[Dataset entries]
____________________

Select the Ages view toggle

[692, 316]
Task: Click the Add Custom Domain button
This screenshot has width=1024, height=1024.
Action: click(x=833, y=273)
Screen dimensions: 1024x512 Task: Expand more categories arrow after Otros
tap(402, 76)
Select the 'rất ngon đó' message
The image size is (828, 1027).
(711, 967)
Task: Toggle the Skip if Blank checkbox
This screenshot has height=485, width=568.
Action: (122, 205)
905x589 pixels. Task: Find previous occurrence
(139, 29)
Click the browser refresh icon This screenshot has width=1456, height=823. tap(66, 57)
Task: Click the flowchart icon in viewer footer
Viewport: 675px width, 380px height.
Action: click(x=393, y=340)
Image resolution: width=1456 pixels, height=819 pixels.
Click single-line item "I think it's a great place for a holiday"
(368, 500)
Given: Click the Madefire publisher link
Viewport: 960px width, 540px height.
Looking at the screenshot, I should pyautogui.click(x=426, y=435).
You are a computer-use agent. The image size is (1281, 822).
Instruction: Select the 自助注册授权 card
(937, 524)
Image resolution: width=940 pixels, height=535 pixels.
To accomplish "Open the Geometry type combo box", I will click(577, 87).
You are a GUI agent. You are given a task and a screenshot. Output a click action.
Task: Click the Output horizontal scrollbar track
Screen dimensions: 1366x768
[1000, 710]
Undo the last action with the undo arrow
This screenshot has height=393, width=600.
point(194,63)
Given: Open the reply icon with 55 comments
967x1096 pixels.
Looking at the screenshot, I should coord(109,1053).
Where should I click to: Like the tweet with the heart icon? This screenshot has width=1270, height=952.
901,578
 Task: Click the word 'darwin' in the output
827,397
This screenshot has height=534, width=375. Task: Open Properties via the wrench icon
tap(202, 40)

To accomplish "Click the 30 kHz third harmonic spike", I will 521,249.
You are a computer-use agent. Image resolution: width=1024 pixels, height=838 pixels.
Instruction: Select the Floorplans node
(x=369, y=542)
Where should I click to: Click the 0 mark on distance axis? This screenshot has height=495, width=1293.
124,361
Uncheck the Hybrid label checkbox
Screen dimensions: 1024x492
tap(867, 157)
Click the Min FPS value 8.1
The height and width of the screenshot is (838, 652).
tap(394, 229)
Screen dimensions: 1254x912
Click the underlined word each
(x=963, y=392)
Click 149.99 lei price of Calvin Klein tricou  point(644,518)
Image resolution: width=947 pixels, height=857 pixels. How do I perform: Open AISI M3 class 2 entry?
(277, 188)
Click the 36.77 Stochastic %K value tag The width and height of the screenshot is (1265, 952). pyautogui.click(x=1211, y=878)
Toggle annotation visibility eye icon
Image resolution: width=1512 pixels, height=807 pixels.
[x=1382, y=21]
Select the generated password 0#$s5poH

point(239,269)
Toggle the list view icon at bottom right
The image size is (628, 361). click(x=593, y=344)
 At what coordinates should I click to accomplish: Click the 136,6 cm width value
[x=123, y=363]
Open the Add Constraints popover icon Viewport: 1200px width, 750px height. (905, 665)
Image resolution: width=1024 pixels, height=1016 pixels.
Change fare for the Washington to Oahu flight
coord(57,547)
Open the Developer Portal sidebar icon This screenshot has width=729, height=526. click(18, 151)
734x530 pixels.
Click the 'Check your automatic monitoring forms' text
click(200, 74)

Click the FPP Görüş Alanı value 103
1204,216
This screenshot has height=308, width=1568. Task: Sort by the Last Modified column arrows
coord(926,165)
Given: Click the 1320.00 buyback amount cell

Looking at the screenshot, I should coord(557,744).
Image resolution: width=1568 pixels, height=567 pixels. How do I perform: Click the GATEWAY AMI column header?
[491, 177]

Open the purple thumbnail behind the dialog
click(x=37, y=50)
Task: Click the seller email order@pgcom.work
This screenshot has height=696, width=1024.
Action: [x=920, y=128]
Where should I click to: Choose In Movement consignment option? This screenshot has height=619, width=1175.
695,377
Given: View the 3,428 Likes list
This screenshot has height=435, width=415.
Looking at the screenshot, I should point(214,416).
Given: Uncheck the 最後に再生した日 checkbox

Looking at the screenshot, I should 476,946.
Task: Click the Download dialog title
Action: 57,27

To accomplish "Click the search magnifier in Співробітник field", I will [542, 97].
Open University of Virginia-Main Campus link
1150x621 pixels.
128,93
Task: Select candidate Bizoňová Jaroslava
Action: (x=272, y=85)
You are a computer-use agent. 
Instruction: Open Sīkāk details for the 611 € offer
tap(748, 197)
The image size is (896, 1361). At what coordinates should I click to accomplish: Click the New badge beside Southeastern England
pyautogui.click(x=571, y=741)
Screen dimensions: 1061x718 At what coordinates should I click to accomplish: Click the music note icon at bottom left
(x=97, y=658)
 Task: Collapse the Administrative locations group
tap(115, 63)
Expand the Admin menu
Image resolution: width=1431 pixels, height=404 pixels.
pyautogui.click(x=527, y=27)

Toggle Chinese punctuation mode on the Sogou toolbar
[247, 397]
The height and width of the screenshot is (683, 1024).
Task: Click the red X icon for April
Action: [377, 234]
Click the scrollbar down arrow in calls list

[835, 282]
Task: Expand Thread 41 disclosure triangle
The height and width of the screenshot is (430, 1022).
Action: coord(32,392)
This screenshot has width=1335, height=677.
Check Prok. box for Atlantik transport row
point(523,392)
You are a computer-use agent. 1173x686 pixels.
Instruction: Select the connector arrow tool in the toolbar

____________________

● TASK GOAL: Each line from the top of the records above through the line containing "Given: Click the Madefire publisher link" needs to be transcribed exactly, and no line after it.

● ANSWER BELOW:
Select the Ages view toggle

[692, 316]
Task: Click the Add Custom Domain button
This screenshot has width=1024, height=1024.
Action: click(x=833, y=273)
Screen dimensions: 1024x512 Task: Expand more categories arrow after Otros
tap(402, 76)
Select the 'rất ngon đó' message
The image size is (828, 1027).
(711, 967)
Task: Toggle the Skip if Blank checkbox
This screenshot has height=485, width=568.
Action: (122, 205)
905x589 pixels. Task: Find previous occurrence
(139, 29)
Click the browser refresh icon This screenshot has width=1456, height=823. tap(66, 57)
Task: Click the flowchart icon in viewer footer
Viewport: 675px width, 380px height.
Action: click(x=393, y=340)
Image resolution: width=1456 pixels, height=819 pixels.
Click single-line item "I think it's a great place for a holiday"
(368, 500)
Given: Click the Madefire publisher link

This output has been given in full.